Personally I think arguments such as 'the instruction is to add 6 to Skill, not increase Skill by 6, so it can go over your Initial' are semantics and pedantry. A lot of people seem to forget these were children's books and that your average ten year old might not have picked up on such subtlety.
As for the meaning of clearly, my definition is the common one, no semantics required: without doubt, certain.
When the claim is that "Steve Jackson clearly intended the Kris Knife bonus to take you over Initial Skill" (not "I think he intended...", not "may have intended...", not "it's ambiguous whether he intended...", but instead the claim that it is the conclusion to which all the evidence inexorably leads), to counter it I don't need to argue or even believe that he didn't; only that it's not conclusive that he did, by explaining how the alternative viewpoint has plausibilty.
But when Creature of Havoc is refused as an example against the claim that 'death by dice isn't something Steve Jackson does', or when making Book 4 the first sci-fi FF is experimental yet making Book 10 the first FF with a "super-statted final boss" isn't, it doesn't seem like an exchange of ideas any more so much as an argument about convictions.
|
|
|
Post by soulreaver on Jun 27, 2024 11:18:12 GMT
I think the rules for Skill (and how it relates to equipment and combat) are a horrendous mess and thus use my own set of house rules. They do heavily influence the level of challenge of some books, but in most cases it tends to make books that are mathematically very unlikely to beat with anything other than a max-Skill character into something more manageable and fun. Ian Livingstone's books tend to come out most radically changed - they tend to be much 'easier', but then I don't think a book is fun if the only challenge is to retry the same thing over and over until you end up being in the 9% probability of getting through without cheating.
Here's the general gist of how I think it 'should' be played: - You can't exceed your Initial Skill unless specifically instructed
- You can only use an item if it is reasonable for you to actually be wearing it or using it. So, only one weapon at a time, only one helmet at a time, only one shield at a time etc. The original rules already state something similar anyway.
- Combat-related equipment (swords, shields, helmets etc) that provide a Skill bonus actually just provide an Attack Strength bonus when used. - If you lose Skill due to losing a weapon/armour/shield, it counts as an Attack Strength penalty instead until you can replace the item.
- Accessories that provide a Skill bonus by enhancing your speed, strength, etc (not specifically combat-related) increase both current and Initial Skill when worn (on some occasions that does require toning down the bonus though) - If you lose Skill due to injury/poison/a curse/whatever, that is treated as normal Skill loss.
- If you regain Skill due to healing/rest/whatever, that is treated as normal Skill gain (and thus can't exceed Initial score)

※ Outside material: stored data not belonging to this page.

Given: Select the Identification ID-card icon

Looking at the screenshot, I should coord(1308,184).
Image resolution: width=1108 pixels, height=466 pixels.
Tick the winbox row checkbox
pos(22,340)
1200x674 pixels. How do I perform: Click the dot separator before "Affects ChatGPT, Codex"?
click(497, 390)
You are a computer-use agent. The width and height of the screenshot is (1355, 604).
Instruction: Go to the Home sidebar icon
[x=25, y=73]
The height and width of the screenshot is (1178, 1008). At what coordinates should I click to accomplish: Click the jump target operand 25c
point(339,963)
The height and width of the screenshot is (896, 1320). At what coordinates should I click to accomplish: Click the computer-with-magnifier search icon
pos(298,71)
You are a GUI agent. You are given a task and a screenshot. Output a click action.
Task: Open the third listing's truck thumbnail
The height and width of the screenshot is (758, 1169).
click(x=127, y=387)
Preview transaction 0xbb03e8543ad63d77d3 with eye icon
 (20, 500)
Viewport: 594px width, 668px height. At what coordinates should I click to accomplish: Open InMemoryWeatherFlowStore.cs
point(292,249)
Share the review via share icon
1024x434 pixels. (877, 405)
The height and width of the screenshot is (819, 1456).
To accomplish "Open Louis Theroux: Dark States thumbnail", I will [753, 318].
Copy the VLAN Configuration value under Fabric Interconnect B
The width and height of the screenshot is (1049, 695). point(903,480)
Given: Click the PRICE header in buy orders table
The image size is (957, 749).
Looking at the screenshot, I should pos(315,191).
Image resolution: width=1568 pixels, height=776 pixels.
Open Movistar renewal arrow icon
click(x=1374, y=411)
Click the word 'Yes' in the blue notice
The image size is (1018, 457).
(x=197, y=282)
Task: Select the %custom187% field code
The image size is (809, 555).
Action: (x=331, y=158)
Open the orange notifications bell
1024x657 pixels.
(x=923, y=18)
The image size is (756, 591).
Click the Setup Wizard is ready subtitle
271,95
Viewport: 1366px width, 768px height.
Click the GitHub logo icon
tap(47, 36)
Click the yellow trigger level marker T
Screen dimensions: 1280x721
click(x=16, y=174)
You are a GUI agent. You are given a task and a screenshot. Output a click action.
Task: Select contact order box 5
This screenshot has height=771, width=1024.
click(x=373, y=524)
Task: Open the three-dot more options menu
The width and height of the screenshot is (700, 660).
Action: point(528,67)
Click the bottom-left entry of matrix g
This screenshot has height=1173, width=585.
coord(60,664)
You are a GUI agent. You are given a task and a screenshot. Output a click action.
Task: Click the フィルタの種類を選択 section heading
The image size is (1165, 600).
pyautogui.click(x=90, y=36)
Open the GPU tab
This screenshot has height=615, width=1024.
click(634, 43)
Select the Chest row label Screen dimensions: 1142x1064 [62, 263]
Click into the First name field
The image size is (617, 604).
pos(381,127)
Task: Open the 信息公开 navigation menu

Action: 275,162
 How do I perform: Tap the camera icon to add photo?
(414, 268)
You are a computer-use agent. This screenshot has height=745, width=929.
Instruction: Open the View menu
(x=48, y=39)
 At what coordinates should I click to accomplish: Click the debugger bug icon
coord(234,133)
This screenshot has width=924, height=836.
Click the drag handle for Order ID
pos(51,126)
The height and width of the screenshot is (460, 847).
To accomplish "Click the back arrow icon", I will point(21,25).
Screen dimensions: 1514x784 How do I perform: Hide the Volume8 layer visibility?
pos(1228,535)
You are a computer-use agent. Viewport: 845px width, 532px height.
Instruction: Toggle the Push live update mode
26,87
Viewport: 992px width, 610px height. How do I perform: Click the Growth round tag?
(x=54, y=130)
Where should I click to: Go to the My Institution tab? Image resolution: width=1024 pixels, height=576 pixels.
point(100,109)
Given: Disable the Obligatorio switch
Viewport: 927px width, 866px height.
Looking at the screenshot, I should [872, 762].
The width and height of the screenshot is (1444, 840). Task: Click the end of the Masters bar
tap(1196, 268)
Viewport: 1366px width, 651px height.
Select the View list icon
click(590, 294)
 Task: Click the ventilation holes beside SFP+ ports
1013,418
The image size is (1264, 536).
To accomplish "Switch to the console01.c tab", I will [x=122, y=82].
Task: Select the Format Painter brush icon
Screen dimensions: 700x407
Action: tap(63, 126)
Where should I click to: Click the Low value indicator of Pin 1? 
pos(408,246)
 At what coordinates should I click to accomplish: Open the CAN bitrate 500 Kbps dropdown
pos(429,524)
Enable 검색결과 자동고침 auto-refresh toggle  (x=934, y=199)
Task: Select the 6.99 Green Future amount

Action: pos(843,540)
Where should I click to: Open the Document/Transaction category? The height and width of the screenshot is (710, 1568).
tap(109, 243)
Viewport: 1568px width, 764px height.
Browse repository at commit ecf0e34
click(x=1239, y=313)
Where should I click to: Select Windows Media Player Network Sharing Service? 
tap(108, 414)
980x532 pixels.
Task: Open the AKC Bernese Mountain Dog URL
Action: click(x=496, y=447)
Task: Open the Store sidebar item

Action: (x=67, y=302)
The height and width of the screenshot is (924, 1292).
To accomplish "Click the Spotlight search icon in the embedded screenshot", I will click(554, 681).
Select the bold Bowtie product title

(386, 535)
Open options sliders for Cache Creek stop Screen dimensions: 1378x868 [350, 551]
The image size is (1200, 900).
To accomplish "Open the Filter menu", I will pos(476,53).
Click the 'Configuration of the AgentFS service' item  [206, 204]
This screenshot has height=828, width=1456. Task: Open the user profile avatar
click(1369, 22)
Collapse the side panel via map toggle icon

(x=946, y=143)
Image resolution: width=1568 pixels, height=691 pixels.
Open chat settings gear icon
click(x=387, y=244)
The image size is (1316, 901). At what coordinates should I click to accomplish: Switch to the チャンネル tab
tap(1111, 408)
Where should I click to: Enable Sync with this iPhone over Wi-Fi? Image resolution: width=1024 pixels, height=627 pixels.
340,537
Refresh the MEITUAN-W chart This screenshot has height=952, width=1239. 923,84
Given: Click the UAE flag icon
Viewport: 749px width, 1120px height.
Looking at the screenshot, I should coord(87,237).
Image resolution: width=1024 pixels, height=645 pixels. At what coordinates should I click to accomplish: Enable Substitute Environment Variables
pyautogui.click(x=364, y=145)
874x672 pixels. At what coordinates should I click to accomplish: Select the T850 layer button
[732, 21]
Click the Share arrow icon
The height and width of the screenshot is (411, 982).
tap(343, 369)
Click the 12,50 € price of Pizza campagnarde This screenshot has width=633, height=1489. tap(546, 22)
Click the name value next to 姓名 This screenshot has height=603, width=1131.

Not only do the above rules make some very unfair books a lot more fair, but (for me at least) they avoid stupid scenarios that otherwise crop up in the books if you play them exactly as written. Things that resemble the following:
a) The hero hurts their leg, oh no! They have -1 Skill! But luckily they now put on a chainmail vest (+1 Skill) and can now jump just as well as they used to! Somehow!
b) The hero gets a chainmail vest, hooray! It adds +2 to Skill! Except he can't go over his Initial Skill so it does nothing for him. What's that, he had to jump over a wall and dropped his vest? That's -2 Skill for dropping the vest! Now somehow he's worse at everything than he was before getting the vest despite being completely uninjured. c) Our hero loses his sword, oh no! -4 Skill! But that's ok. Drink that Potion of Skill and now your hands are as good as a sword ever was, cutting and slicing through opponents with ease!
d) The hero picks up a sword of ancient might! It glows with light and boosts his strength against the final foe! +4 to his Skill! Except it doesn't really make a difference at all since he didn't get hurt earlier, so he might as well just use his totally mundane sword as per usual.